(REQUIREMENTS)
Rewrite the data from the line with "The height and width of the screenshot is (258, 248)." up to and including the line with "click(100, 12)", reproducing every line but multiplying each click coordinate by 2.55 and rounding to the nearest whole number, with halves rounded up. Leave all other numbers unchanged.

Item position entries

<<<<

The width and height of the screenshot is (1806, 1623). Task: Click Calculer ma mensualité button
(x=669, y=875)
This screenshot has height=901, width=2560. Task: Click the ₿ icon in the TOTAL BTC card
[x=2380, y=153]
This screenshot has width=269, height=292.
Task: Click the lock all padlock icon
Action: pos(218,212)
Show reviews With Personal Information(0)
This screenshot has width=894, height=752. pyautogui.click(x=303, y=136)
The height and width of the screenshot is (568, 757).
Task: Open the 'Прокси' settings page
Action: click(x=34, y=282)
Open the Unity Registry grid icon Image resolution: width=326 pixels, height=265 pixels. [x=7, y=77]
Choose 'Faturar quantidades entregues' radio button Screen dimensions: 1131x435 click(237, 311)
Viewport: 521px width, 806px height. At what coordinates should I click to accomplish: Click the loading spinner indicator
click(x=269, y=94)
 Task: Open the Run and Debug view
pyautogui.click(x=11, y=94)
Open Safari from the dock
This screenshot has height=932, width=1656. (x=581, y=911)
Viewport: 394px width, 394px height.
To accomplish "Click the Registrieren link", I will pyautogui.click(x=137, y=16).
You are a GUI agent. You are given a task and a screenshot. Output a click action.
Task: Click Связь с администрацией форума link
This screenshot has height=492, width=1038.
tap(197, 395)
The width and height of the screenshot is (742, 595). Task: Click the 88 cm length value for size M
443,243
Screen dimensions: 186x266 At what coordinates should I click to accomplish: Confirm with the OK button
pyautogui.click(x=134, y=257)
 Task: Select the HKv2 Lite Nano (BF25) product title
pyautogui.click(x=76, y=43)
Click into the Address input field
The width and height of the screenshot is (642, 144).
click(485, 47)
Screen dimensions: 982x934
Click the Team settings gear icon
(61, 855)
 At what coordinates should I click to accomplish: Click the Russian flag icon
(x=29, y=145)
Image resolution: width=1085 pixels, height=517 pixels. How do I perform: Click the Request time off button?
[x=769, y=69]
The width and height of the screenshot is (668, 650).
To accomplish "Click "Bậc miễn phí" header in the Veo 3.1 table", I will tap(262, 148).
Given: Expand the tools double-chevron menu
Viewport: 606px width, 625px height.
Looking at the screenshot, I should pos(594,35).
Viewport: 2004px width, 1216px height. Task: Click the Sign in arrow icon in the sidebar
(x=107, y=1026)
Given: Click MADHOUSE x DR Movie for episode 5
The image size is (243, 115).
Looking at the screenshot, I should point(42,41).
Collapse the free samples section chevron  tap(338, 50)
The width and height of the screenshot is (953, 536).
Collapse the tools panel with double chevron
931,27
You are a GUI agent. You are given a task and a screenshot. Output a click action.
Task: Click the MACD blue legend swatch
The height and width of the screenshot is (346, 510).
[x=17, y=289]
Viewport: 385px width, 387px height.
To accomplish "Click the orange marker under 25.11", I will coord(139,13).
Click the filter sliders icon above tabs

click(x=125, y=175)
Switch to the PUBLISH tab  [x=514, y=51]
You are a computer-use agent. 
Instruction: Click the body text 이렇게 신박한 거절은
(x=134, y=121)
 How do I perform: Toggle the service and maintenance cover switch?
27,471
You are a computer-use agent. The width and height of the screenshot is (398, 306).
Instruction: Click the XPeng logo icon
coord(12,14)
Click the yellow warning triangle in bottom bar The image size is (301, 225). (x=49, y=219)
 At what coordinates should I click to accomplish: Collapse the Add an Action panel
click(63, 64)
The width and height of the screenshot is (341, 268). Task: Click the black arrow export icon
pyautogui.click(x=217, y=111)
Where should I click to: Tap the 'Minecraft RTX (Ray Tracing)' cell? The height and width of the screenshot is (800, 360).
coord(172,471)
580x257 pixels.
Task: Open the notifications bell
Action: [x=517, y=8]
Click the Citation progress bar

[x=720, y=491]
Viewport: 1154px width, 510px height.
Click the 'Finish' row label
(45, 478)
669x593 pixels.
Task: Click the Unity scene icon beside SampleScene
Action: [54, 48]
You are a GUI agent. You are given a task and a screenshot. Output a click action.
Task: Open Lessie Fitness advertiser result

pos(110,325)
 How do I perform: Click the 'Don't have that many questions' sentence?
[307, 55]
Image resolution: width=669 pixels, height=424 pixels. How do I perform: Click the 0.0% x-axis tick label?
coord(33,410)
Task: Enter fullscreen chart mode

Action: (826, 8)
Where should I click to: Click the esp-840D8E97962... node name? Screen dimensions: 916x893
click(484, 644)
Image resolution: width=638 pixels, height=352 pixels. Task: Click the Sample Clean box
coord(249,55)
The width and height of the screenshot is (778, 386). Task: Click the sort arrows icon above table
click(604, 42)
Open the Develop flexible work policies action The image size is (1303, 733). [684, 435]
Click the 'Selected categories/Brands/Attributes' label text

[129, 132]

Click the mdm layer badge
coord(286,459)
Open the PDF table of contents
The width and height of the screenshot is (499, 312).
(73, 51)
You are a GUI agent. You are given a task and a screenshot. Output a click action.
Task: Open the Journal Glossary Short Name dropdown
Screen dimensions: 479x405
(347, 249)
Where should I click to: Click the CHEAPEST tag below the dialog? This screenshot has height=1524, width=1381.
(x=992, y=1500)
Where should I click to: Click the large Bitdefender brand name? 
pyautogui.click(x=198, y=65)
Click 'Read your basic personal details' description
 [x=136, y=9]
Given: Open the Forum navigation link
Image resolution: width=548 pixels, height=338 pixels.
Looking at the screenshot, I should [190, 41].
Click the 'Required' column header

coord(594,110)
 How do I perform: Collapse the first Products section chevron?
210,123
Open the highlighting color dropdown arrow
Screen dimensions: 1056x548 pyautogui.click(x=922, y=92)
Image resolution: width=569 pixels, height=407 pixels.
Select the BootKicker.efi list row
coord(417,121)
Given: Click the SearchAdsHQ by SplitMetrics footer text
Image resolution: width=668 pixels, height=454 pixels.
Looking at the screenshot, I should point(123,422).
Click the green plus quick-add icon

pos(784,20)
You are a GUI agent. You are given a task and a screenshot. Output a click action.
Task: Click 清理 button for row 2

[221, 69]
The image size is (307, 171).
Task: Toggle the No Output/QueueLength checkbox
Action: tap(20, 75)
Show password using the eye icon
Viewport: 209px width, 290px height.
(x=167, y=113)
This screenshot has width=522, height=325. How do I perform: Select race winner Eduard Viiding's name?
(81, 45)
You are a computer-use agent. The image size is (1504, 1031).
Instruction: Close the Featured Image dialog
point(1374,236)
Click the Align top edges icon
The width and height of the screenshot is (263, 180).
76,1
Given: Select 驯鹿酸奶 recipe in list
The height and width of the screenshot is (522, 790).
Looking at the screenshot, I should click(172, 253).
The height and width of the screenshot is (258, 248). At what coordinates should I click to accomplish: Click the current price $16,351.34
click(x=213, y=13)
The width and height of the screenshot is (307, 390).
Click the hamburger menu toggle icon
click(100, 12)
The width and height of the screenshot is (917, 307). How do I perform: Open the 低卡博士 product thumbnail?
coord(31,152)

>>>>

(SOLUTION FOR THIS TASK)
The height and width of the screenshot is (258, 248). At what coordinates should I click to accomplish: Click the current price $16,351.34
click(x=543, y=33)
The width and height of the screenshot is (307, 390).
Click the hamburger menu toggle icon
click(255, 31)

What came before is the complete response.